Work required
The data below must be returned in full and exactly.

-------- Exercise data

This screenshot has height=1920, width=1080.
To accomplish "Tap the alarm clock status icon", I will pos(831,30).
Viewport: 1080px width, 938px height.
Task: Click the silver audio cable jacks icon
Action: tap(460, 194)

----------------

Response to the task
This screenshot has height=1920, width=1080.
To accomplish "Tap the alarm clock status icon", I will pos(831,30).
Viewport: 1080px width, 938px height.
Task: Click the silver audio cable jacks icon
Action: tap(460, 194)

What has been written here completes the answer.